··· Seçilen bölüm ···
Bu sabah kendiliğinden altı civarı uyanıp ne de olsa günlerden Cumartesi diye büyük bir mutlulukla tekrar yatan, ardından alarmın çalmaya başlaması ile suratına vuran acı gerçekle dünyanın en mutsuz insanı olarak güne başlayan o kişi benim :) O mutsuzlukla “Ben de bugün servise binmem işte, onbeş dakika fazladan uyurum, oh olsun!” diyen de benim :))
İnsanın zihni sabah sabah hınzırlıklar peşinde koşunca böyle oluyor işte… Neyse ki çok uzun sürmedi de gerçeği idrak edebilmem; mesaiye yetişebildim, hehe :D
İtiraf ediyorum; böyle zar-zor kalktığım sabahlarda yataklarında mışıl mışıl uyuyanları çooook kıskanıyorum :)) Ve ısrarla arada yerlerimizi değiştirmeyi teklif ediyorum :)) Eminim değişiklik her iki tarafa da iyi gelecektir *-* Sıkılıyor bazen canım insan rutinden; kurulu oyuncak misali on adım atıp geri döner gibi…
Ben uzun süre masa başında da oturamıyorum zaten, arada kalkıp dolaşmam lazım; sırf bunun için iş yerinde masamda su şişesi bulundurmuyorum desem yeri :))
···
## Verilen görevler
A) Seçilen bölümde "İnsanın zihni sabah" ifadesinden "desem yeri :))" ifadesine kadar uzanan kısmı harfi harfine yazıya dök.
B) Aşağıdaki satırlarda "At what coordinates should I click to accomplish: Select" ifadesinin geçtiği satırdan satırların sonuna kadar olan kısmı, iki uç da dahil, ölçekleyerek yeniden ver. Yalnızca bu satırları yaz. İstekleri olduğu gibi koru. Yanıtlardaki koordinatları 1,2 ile çarpıp tam sayıya yuvarla; buçuklar yukarı yuvarlansın. Resimleri cevaba koyma.
··· Verilen satırlar ···
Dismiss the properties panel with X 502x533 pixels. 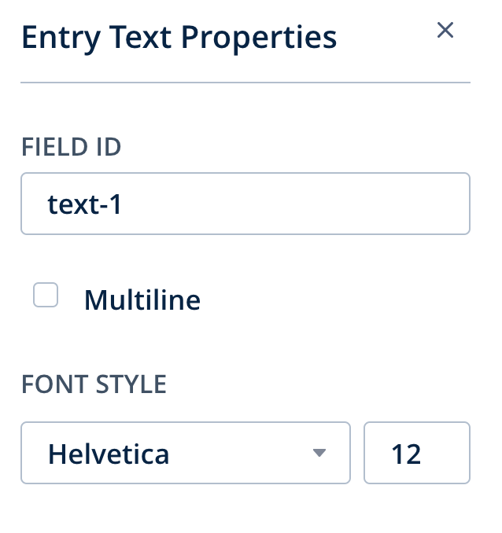click(x=445, y=31)
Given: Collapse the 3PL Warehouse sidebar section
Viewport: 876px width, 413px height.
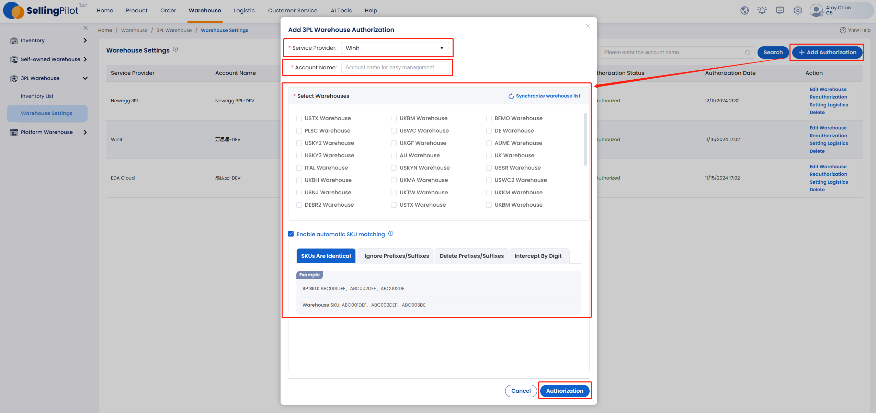Looking at the screenshot, I should [x=49, y=78].
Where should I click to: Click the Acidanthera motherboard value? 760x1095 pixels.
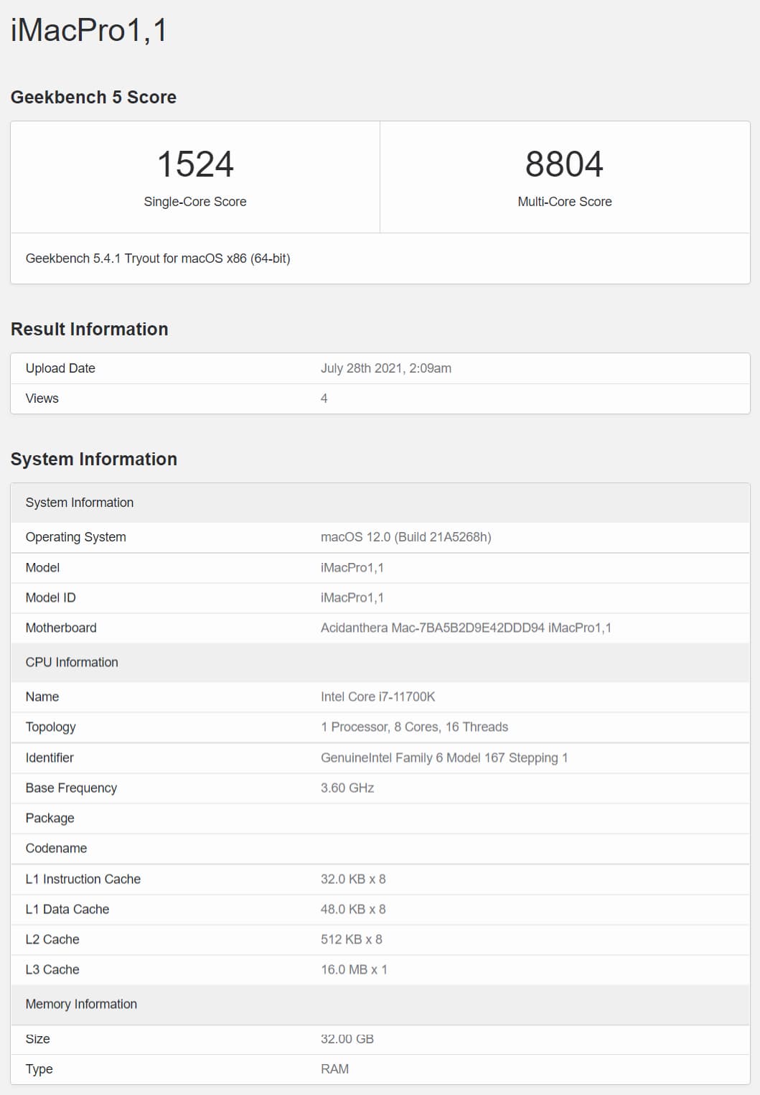tap(466, 628)
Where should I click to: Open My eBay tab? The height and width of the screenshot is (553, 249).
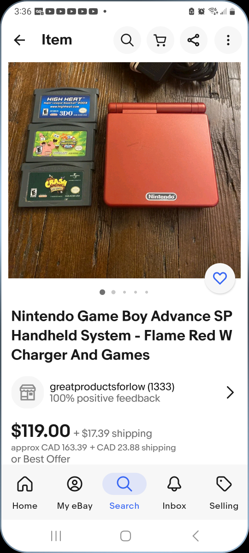click(75, 493)
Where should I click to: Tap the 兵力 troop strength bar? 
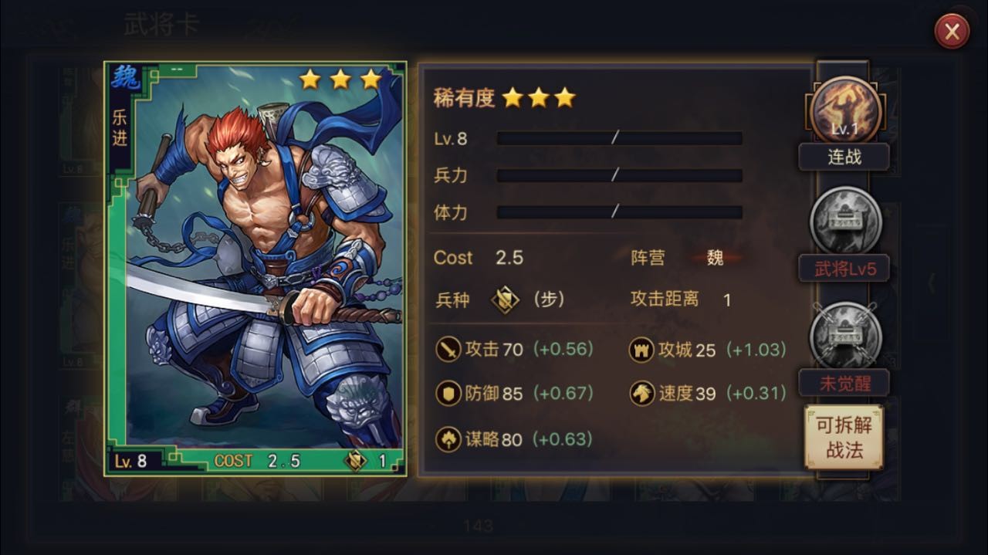pyautogui.click(x=619, y=175)
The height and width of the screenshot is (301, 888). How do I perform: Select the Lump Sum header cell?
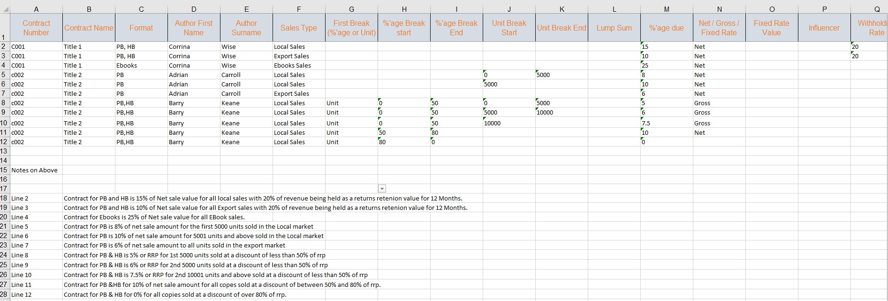pyautogui.click(x=614, y=28)
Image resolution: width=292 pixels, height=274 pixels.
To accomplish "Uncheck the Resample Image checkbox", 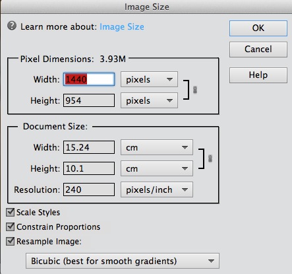I will [x=10, y=241].
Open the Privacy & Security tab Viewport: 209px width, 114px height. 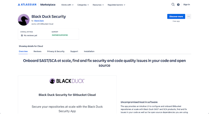coord(56,51)
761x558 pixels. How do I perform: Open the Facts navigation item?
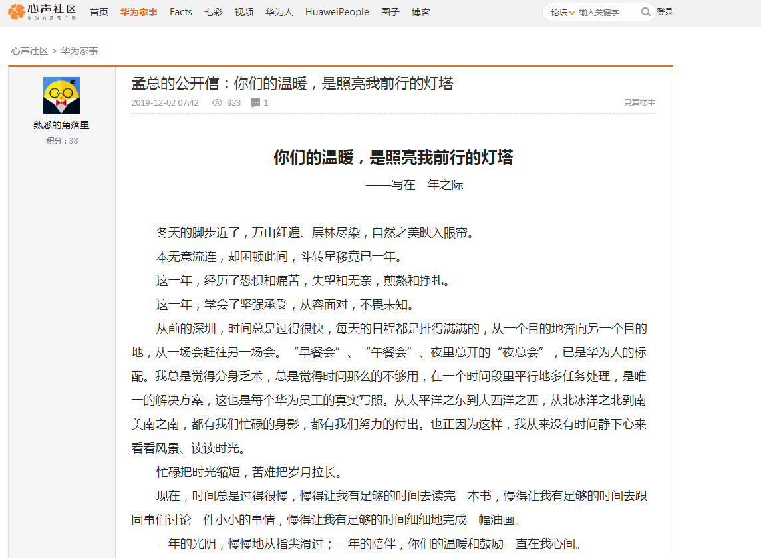pos(180,12)
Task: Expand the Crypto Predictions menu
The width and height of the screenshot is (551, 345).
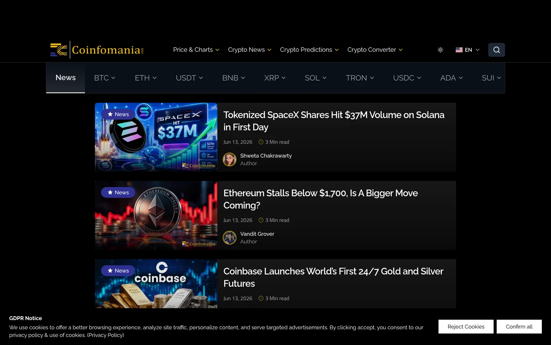Action: (309, 50)
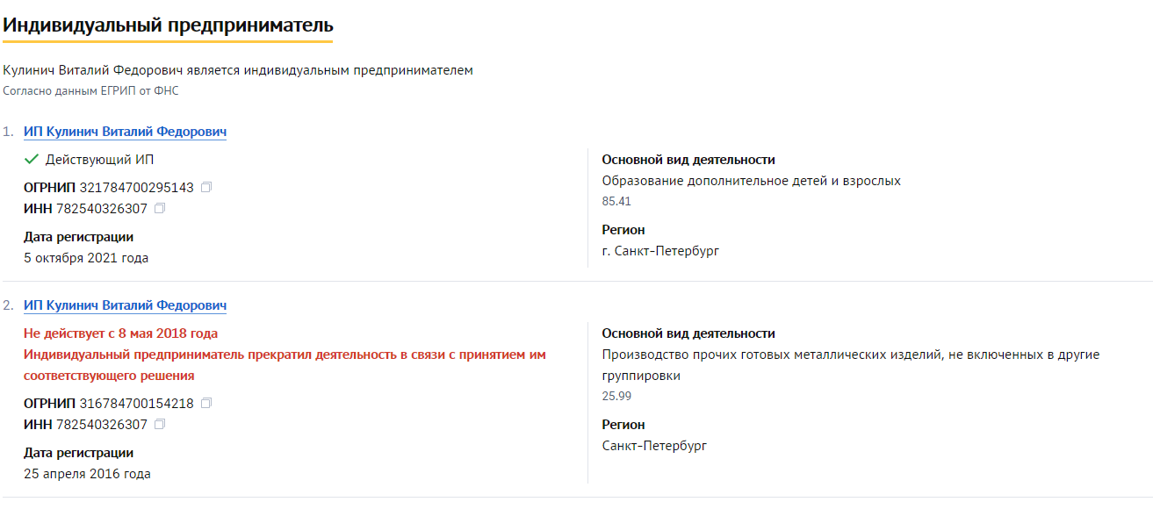
Task: Click red status Не действует с 8 мая 2018
Action: pyautogui.click(x=120, y=334)
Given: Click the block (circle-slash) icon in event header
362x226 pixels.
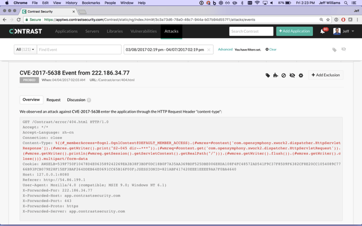Looking at the screenshot, I should (284, 75).
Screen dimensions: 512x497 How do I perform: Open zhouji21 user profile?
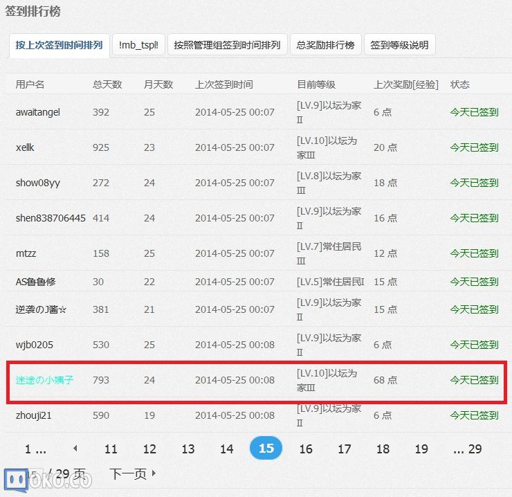coord(34,415)
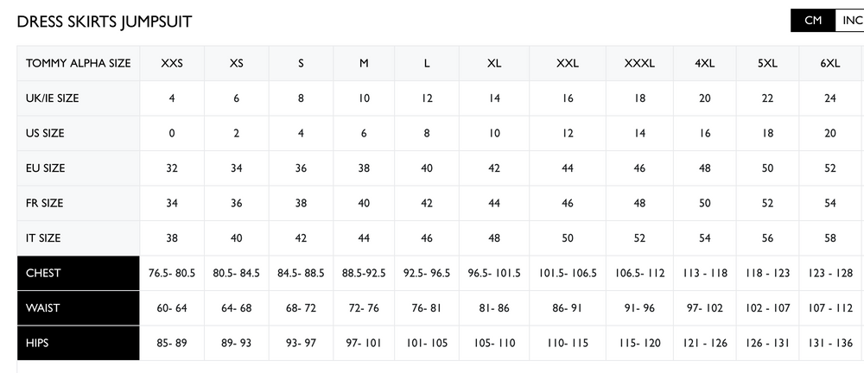Select the black Waist row header

coord(79,308)
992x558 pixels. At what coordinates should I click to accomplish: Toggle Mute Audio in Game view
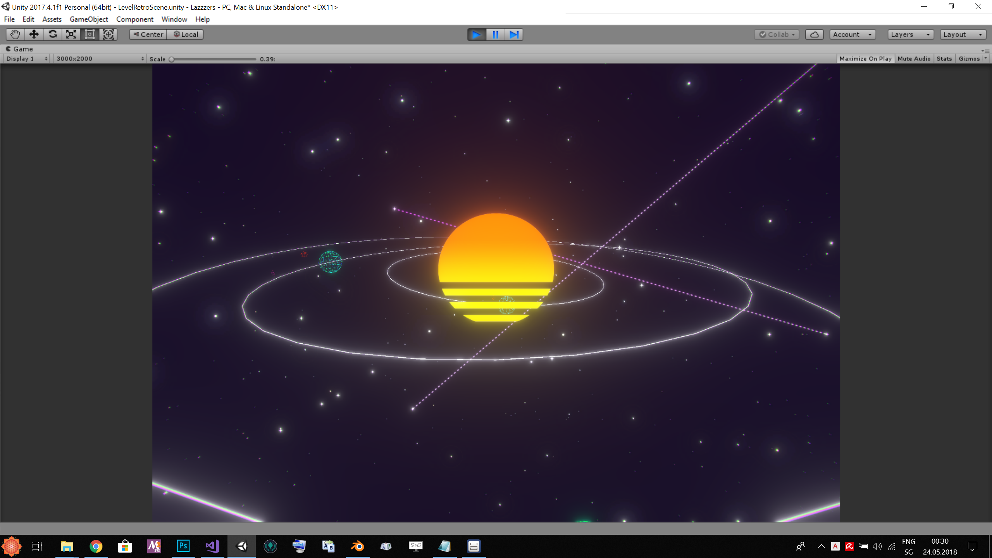coord(914,59)
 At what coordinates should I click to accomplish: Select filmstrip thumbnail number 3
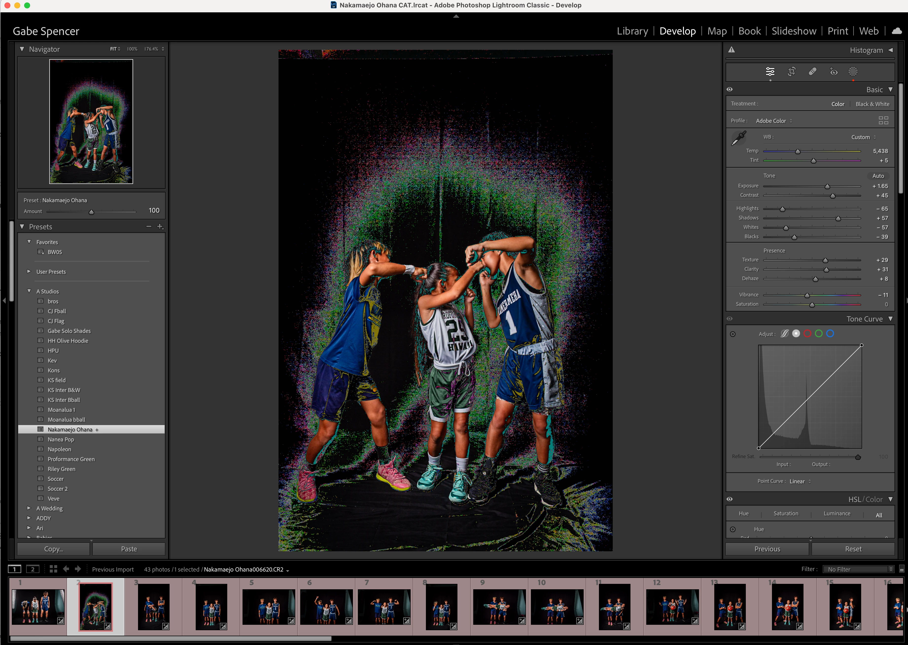pyautogui.click(x=153, y=606)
···
## Verilen yanıtlar
A)
İnsanın zihni sabah sabah hınzırlıklar peşinde koşunca böyle oluyor işte… Neyse ki çok uzun sürmedi de gerçeği idrak edebilmem; mesaiye yetişebildim, hehe :D
İtiraf ediyorum; böyle zar-zor kalktığım sabahlarda yataklarında mışıl mışıl uyuyanları çooook kıskanıyorum :)) Ve ısrarla arada yerlerimizi değiştirmeyi teklif ediyorum :)) Eminim değişiklik her iki tarafa da iyi gelecektir *-* Sıkılıyor bazen canım insan rutinden; kurulu oyuncak misali on adım atıp geri döner gibi…
Ben uzun süre masa başında da oturamıyorum zaten, arada kalkıp dolaşmam lazım; sırf bunun için iş yerinde masamda su şişesi bulundurmuyorum desem yeri :))

B)
 At what coordinates should I click to accomplish: Select filmstrip thumbnail number 3
pyautogui.click(x=184, y=727)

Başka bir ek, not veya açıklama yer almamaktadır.